■ Description of the task
Reproduce the items word for word, from the line containing "Task: Open the first" through the end of the items.

■ Information given
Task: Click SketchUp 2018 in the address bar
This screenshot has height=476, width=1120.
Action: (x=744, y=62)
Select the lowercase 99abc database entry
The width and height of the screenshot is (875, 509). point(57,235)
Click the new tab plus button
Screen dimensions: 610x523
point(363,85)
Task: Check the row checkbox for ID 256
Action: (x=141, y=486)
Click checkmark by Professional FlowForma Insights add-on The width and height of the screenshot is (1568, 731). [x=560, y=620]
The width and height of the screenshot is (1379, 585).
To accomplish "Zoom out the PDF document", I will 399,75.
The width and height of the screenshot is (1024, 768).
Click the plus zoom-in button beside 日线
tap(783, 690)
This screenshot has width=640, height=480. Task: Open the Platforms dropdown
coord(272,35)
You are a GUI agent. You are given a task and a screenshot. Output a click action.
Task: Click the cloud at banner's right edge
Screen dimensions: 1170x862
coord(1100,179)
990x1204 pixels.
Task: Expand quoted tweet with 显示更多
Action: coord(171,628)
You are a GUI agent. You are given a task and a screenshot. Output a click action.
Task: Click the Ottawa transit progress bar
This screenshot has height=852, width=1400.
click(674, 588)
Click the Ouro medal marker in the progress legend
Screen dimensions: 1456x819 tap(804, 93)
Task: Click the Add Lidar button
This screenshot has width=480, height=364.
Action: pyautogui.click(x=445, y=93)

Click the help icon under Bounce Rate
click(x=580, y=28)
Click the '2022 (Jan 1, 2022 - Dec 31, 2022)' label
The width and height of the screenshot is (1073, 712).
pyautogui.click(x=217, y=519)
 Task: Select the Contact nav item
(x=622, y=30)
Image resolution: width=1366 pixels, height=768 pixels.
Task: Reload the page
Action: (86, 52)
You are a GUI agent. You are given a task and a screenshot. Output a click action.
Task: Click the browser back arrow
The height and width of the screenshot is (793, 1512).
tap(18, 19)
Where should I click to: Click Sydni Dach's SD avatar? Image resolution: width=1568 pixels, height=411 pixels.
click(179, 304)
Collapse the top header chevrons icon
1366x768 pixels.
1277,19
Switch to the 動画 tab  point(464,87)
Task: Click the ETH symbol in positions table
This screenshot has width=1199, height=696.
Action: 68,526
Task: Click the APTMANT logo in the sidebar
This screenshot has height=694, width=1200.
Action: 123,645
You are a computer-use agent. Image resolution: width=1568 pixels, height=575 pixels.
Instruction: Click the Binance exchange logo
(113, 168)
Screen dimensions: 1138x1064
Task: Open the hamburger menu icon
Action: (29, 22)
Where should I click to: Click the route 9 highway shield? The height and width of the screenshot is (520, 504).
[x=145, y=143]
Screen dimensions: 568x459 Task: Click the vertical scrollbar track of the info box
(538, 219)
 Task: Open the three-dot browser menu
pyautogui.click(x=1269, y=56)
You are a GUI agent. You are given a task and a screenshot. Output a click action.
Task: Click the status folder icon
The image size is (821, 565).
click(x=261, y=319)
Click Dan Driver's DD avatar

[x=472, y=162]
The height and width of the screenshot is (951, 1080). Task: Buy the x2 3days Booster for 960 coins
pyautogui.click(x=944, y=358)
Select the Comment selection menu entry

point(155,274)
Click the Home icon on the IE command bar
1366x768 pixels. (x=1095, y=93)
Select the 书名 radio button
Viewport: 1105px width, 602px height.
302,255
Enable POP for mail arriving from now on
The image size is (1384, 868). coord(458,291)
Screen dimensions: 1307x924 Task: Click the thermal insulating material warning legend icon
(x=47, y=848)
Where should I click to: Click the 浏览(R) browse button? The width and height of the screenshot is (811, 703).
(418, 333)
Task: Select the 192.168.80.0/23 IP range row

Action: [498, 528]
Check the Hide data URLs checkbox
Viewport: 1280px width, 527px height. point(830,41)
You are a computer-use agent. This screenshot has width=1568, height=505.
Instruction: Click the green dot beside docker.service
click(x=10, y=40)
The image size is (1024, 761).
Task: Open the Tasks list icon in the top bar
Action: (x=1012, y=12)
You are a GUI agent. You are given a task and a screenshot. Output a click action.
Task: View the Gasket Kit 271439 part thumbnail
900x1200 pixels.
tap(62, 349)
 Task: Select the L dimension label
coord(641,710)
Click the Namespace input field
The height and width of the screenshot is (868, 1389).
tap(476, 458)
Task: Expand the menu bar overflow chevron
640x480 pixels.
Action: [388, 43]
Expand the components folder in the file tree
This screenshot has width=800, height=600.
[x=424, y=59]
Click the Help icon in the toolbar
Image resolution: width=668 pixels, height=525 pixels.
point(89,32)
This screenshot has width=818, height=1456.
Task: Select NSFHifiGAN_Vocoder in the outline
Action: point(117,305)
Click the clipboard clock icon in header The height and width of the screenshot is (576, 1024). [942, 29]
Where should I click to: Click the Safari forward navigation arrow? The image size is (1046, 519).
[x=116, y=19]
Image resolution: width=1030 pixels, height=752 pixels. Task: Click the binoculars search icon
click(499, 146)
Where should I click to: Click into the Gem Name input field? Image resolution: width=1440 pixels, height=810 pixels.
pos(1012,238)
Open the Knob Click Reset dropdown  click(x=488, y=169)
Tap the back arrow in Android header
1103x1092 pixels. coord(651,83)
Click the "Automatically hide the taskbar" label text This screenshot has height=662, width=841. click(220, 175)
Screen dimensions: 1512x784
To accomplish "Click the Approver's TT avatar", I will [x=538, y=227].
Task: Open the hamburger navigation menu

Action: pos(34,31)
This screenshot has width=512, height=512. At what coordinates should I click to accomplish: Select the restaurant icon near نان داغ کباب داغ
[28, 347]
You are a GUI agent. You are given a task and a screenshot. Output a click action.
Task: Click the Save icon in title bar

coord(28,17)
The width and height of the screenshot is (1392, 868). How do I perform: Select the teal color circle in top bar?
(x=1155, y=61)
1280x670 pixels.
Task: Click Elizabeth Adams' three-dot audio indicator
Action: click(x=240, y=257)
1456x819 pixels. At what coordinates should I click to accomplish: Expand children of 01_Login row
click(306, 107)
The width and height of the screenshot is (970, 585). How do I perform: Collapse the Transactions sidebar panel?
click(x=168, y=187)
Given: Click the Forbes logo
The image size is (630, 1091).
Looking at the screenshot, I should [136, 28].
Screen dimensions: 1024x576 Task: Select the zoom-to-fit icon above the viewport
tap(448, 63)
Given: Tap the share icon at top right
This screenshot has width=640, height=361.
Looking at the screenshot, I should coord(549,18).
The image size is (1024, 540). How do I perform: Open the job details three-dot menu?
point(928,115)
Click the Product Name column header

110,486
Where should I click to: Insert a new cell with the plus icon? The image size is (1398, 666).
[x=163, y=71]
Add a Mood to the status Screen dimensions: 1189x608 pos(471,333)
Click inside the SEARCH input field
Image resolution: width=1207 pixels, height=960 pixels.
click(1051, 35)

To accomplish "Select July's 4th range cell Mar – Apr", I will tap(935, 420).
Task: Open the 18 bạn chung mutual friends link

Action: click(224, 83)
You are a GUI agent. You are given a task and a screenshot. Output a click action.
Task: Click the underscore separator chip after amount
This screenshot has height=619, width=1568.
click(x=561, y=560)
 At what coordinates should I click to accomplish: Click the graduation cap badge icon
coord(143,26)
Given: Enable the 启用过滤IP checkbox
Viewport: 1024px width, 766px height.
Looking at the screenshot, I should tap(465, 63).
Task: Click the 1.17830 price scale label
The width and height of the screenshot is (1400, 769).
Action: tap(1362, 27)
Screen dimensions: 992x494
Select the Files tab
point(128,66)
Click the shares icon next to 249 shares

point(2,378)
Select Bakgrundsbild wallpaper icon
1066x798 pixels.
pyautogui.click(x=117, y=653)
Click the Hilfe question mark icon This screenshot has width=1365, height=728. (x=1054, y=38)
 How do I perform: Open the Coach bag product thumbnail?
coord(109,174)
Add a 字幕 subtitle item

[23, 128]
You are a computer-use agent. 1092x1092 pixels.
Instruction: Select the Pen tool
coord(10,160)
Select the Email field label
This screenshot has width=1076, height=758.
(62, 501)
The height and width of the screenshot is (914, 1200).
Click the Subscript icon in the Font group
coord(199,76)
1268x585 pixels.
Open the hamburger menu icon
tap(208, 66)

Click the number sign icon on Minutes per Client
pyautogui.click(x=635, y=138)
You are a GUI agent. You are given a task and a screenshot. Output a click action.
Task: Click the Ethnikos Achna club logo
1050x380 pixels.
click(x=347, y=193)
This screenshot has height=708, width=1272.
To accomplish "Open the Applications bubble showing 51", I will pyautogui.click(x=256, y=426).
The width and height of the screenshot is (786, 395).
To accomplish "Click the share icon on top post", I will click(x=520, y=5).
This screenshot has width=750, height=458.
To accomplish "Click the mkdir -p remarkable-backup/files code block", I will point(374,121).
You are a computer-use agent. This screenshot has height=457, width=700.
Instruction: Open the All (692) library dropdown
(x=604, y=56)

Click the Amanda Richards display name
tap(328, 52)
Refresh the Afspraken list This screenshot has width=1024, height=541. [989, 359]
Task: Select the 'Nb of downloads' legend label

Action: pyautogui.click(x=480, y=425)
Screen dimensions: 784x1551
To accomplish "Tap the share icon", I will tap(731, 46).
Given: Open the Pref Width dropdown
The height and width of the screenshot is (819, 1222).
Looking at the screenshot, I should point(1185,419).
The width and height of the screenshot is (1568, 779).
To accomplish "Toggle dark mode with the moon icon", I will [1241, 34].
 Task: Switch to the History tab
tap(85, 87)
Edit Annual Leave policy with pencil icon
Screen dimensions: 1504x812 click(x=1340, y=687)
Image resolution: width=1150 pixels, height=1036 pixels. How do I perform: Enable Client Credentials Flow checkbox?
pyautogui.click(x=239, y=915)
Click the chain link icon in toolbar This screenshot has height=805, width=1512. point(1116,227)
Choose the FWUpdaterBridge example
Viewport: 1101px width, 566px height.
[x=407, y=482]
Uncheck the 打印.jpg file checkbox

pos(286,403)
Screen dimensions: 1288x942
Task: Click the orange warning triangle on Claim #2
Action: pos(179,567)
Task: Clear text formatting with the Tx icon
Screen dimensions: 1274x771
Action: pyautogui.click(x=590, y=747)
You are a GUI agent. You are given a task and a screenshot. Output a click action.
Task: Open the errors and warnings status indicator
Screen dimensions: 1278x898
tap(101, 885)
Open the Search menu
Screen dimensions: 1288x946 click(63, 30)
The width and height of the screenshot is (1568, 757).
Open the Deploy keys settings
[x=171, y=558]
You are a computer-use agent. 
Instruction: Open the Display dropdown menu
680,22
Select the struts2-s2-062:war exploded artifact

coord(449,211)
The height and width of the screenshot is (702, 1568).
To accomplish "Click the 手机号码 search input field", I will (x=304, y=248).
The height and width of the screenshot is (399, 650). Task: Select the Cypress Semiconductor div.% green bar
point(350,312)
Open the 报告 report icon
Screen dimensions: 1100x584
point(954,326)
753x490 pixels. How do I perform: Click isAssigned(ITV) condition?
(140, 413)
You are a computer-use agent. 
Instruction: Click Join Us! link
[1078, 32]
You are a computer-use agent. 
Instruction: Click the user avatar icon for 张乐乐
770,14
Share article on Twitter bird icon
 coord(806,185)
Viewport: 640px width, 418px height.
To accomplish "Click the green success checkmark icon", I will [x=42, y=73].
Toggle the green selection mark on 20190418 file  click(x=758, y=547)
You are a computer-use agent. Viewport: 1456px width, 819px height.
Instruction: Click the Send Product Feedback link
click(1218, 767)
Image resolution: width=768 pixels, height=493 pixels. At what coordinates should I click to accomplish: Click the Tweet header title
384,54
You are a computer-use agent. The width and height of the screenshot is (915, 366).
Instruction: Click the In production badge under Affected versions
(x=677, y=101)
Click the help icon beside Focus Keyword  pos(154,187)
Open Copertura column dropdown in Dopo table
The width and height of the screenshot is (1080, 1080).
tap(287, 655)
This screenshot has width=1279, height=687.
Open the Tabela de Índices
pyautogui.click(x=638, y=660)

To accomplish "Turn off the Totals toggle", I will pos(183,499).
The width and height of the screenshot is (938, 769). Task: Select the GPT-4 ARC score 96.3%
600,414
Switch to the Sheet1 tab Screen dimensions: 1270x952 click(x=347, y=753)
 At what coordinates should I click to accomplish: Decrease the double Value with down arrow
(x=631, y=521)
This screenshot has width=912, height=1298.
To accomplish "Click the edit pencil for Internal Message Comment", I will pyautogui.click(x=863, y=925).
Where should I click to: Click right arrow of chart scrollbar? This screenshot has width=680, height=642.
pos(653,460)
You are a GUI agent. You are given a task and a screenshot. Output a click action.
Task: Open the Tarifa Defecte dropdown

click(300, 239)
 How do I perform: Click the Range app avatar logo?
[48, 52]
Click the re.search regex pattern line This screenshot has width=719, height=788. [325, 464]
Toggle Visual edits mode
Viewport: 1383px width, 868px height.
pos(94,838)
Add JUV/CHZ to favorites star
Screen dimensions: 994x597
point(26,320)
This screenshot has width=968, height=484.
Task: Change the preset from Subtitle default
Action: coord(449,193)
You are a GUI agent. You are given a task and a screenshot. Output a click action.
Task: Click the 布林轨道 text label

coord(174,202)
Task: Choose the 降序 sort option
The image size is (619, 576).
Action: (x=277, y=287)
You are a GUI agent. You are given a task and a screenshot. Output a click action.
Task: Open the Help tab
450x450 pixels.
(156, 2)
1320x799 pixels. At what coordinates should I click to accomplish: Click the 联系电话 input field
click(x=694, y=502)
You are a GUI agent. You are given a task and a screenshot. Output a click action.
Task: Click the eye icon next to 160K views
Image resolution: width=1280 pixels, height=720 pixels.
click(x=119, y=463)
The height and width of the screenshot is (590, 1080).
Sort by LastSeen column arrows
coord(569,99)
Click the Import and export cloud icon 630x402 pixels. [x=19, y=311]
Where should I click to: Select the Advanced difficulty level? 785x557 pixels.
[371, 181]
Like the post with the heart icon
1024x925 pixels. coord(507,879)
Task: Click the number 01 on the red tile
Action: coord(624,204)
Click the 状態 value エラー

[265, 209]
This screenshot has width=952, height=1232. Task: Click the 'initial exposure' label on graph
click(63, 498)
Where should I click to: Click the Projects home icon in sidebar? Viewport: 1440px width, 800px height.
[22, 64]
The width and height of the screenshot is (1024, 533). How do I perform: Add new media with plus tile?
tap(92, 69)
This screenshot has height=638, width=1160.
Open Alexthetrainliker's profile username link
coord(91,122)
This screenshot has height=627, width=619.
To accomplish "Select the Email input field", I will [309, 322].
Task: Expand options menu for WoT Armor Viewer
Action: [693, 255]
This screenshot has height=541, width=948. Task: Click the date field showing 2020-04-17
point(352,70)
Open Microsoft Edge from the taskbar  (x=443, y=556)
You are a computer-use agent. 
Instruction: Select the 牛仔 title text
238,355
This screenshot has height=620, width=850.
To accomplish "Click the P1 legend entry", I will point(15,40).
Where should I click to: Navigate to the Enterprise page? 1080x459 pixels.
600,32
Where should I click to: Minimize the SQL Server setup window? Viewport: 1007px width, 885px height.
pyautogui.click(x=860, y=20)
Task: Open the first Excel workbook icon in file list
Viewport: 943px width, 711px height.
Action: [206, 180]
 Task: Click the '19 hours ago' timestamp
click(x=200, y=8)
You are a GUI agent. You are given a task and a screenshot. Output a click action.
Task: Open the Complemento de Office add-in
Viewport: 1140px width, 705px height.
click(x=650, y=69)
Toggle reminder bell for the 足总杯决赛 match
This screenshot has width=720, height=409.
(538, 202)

■ Result of this exercise
Task: Open the first Excel workbook icon in file list
Viewport: 943px width, 711px height.
Action: [206, 180]
 Task: Click the '19 hours ago' timestamp
click(x=200, y=8)
You are a GUI agent. You are given a task and a screenshot. Output a click action.
Task: Open the Complemento de Office add-in
Viewport: 1140px width, 705px height.
click(x=650, y=69)
Toggle reminder bell for the 足总杯决赛 match
This screenshot has width=720, height=409.
(538, 202)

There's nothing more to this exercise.